Small. Fast. Reliable.
Choose any three.
Ittia (http://www.ittia.com/) released their database product "db.*" under and open-source license on or about 2004-Aug-12. (Question: Is db.* a descendent of the Raima database engine?) Like SQLite, db.* is designed to be an embedded database engine. The page provides a comparison of the two products to aid designers in choosing a product that is right for them.

The information on this page about db.* is based primarily on a reading of the on-line documentation for db.*. All information is believed to be correct. However, the author is not a db.* expert and so there could be errors. If you see any errors or omissions you are encouraged to make corrections.

Fundamental Differences

Db.* is designed to be embedded in a C/C++ application and access data using a library of C function calls. It does not have an SQL layer. The emphasis is on small size.

SQLite is an embedded SQL database engine. It is larger than db.* but provides the power of SQL in order to make application development easier.

On-disk Database Representation

SQLite stores all information for an entire database in a single cross-platform disk file. Db.* stores each table and index in s separate disk file. The file format used by db.* is not portable between big-endian and little-endian machines. (To be fair to db.*, it appears to be designed for use on embedded hardware where cross-platform is never a concern.)

No direct comparision of the database sizes is available. However, based on the file formats one would expect a db.* database to use less disk space when all records are nearly the same size (contain strings with the same number of characters and numeric values of the same magnitude.) When records are of varying size, SQLite database files are expected to be smaller.

Data Integrity

Both db.* and SQLite provide transaction data integrity. If a program or OS crash or a power failure interrupts a database change, the change is either automatically completed or rolled back after the next reboot. The database is not corrupted by an incomplete write operation.
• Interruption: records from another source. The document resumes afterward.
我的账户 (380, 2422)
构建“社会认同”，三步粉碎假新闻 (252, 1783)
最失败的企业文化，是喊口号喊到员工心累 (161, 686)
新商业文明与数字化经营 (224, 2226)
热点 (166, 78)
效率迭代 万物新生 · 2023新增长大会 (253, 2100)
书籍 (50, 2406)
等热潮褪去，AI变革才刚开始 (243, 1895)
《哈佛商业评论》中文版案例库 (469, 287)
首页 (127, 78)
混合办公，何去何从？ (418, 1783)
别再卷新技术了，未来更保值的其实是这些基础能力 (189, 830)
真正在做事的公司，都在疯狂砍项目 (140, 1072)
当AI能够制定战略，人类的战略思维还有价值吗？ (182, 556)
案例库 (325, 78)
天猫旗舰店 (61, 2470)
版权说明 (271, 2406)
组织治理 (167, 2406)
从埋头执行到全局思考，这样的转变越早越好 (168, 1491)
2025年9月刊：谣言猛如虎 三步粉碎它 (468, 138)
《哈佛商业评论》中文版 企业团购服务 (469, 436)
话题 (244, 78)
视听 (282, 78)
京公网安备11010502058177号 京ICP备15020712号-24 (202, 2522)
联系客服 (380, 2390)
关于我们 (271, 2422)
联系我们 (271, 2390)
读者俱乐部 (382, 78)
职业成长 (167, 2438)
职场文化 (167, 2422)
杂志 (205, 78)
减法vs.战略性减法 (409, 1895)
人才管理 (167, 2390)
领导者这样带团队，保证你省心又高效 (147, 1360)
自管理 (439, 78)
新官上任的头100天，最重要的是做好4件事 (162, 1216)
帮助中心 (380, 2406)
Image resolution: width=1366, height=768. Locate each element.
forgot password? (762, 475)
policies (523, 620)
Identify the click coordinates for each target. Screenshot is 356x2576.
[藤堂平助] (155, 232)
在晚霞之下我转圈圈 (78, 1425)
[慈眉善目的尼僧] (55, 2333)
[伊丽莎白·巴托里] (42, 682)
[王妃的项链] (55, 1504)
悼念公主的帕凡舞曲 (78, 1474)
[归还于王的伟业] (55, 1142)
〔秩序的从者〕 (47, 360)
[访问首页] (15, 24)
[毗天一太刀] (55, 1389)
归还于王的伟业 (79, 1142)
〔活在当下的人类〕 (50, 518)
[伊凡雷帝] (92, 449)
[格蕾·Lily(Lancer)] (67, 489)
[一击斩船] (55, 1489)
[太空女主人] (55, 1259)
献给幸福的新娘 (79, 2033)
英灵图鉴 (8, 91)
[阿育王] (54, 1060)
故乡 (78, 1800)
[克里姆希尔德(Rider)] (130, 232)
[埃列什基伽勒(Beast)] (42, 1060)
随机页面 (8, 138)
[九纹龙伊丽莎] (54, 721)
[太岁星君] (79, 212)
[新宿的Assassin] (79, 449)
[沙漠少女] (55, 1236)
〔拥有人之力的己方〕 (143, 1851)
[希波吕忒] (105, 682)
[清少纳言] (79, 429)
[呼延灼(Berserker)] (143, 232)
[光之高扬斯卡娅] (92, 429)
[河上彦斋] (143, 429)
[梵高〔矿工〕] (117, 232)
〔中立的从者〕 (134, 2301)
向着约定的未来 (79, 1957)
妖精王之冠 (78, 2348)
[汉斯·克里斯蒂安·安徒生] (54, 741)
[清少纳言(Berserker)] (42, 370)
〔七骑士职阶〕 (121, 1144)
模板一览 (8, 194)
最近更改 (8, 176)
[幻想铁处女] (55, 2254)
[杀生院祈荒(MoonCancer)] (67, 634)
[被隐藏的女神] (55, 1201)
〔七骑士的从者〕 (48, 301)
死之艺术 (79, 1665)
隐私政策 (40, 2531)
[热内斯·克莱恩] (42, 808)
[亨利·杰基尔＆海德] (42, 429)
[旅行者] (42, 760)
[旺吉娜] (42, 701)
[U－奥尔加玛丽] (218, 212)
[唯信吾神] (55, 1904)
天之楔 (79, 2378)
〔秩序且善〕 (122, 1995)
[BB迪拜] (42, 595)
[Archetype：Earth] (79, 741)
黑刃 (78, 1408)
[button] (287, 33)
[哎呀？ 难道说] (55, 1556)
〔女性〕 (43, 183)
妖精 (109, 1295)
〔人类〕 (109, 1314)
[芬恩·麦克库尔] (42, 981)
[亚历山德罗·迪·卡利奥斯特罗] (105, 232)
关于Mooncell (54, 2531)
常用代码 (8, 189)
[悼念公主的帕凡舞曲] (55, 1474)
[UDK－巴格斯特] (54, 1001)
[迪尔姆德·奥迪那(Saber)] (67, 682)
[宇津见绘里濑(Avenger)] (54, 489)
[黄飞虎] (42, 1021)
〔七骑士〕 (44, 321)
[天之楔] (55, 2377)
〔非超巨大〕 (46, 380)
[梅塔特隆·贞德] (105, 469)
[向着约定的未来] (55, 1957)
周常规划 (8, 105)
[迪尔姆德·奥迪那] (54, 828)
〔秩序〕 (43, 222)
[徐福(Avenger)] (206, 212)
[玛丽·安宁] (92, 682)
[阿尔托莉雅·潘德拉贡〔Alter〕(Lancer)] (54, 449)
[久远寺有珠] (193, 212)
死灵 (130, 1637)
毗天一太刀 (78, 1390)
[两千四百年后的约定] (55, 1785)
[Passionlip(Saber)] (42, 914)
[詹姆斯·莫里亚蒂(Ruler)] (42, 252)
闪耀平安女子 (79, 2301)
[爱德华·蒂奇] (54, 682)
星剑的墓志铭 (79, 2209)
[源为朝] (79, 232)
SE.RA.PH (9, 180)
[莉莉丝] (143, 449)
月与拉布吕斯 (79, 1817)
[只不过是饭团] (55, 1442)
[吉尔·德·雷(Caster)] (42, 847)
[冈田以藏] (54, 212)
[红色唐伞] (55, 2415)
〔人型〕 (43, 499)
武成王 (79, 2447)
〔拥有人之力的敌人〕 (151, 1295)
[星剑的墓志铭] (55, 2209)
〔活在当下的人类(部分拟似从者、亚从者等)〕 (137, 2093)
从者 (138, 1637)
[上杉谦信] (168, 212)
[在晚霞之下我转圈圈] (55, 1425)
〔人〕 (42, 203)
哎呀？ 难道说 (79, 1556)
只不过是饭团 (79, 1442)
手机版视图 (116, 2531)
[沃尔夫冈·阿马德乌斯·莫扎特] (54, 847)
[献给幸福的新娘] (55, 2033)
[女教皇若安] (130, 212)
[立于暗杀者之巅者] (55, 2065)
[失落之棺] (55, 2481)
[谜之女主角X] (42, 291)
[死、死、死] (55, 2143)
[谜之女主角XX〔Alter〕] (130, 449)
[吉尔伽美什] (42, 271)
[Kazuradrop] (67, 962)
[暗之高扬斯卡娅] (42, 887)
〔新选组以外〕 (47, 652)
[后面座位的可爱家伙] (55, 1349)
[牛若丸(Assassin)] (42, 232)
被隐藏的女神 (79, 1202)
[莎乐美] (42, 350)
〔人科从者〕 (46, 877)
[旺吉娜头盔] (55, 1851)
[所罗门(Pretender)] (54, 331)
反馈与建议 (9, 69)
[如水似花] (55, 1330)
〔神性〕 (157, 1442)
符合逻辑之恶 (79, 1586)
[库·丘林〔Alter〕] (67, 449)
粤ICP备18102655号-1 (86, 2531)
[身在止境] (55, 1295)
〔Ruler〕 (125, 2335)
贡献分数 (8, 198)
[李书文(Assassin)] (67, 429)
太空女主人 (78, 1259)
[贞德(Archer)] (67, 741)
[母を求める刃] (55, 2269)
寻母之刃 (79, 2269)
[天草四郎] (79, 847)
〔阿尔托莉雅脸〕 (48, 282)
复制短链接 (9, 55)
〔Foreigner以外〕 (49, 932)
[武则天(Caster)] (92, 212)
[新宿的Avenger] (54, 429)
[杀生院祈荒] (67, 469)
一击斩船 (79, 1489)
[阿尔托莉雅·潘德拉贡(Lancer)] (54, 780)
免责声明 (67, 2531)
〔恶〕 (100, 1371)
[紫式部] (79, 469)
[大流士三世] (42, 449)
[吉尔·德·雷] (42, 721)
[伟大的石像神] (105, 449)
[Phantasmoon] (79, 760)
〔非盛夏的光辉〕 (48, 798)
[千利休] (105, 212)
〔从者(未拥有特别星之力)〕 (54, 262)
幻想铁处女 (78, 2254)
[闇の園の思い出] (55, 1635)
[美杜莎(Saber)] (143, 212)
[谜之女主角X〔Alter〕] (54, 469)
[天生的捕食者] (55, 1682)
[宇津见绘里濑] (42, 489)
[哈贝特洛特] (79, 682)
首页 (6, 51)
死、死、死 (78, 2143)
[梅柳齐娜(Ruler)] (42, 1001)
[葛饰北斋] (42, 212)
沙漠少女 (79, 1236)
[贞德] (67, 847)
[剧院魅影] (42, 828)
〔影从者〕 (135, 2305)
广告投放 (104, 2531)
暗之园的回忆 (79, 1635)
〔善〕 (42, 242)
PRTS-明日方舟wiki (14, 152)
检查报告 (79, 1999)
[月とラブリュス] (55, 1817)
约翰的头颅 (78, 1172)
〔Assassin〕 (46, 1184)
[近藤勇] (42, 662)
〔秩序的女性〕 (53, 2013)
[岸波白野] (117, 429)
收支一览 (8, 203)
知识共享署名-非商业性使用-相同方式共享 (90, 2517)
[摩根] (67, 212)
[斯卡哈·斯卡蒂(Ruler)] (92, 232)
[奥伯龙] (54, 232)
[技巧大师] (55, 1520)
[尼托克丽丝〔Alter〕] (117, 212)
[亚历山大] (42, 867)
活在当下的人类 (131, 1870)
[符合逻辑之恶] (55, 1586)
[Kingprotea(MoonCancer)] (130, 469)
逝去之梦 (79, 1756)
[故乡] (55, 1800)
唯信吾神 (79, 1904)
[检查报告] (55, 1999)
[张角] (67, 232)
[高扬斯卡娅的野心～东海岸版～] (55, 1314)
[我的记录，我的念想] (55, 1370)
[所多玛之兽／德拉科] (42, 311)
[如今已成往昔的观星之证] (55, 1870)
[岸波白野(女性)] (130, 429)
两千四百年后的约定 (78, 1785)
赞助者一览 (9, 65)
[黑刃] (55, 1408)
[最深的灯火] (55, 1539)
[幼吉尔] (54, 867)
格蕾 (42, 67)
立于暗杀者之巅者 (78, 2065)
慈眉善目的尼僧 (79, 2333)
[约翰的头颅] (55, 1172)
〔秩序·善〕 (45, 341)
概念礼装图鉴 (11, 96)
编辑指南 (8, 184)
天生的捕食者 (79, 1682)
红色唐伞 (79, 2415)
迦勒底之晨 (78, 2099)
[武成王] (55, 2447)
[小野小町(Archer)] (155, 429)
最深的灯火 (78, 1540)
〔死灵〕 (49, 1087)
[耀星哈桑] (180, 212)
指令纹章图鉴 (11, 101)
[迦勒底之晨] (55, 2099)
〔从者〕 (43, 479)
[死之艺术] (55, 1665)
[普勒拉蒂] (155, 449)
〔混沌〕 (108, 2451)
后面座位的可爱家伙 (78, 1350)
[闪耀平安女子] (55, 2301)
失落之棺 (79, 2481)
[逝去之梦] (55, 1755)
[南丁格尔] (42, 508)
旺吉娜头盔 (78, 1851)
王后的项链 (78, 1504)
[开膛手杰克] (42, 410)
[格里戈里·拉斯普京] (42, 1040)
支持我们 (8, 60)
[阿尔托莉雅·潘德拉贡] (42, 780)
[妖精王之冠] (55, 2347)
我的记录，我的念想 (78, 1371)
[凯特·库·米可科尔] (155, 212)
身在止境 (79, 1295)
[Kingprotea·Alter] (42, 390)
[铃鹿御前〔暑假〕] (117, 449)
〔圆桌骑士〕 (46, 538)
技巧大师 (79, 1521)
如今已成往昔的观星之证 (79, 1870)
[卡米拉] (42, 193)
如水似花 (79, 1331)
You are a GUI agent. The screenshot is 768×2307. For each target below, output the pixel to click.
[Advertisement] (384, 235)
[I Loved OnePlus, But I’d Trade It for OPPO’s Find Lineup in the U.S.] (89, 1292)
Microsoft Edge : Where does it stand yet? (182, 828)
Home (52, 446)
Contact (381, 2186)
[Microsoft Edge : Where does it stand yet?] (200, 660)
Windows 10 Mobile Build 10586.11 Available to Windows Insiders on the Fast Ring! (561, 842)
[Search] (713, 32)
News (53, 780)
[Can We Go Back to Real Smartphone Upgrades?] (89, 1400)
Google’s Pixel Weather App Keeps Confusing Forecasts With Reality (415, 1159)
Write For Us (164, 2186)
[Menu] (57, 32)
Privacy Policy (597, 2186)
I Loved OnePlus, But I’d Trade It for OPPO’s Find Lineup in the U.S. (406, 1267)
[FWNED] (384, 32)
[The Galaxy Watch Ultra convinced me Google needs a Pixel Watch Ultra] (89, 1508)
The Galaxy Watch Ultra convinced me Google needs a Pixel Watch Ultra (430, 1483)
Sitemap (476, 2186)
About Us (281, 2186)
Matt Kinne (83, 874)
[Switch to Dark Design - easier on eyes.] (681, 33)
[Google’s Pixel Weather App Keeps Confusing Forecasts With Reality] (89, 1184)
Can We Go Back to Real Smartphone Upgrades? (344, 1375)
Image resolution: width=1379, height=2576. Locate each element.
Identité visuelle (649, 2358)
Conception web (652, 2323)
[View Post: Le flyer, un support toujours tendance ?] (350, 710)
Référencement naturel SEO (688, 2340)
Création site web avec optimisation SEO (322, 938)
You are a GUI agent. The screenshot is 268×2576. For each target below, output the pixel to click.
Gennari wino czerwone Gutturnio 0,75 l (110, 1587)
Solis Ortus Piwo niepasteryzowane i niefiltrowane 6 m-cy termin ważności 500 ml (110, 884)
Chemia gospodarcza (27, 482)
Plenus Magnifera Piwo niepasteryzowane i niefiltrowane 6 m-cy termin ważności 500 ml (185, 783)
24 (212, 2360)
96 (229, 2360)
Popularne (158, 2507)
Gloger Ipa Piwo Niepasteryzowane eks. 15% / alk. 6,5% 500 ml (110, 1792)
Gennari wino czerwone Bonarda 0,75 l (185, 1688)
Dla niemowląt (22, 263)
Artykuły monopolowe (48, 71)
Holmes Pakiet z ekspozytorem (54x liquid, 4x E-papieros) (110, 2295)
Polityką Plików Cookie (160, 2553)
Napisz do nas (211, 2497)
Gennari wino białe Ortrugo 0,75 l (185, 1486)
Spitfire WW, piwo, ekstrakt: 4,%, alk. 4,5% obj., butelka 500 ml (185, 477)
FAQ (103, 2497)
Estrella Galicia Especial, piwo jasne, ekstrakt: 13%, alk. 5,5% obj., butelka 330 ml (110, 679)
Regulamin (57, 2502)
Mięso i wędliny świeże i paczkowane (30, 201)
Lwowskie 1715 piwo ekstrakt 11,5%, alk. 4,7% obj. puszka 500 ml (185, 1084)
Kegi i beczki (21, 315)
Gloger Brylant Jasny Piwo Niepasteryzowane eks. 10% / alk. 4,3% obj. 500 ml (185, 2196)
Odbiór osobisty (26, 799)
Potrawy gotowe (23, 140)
Database Access Methodology

Db.* uses a library of C/C++ routines to read and write the database. The database uses a fixed schema that must be defined before the application is compiled. Parts of the database layer are recorded in automatically generated C header files. Any change to the database schema requires that the application be recompiled.

SQLite uses the SQL query language to both define the database schema at runtime and to read and write data from the database. SQLite is able to handle varying database schemas without requiring a recompilation.

Both db.* and SQLite read and write directly from disk through a page cache. This is in contrast to other embedded database engines (ex: CloudScape/Derby or HSQLDB) that read the entire database into memory and operate from in-memory data structures.

Memory Utilization

Db.* claims a code footprint of about 100KB. SQLite is over 2 times larger, approaching 250KB. Both db.* and SQLite have a runtime database cache which is adjustable in size.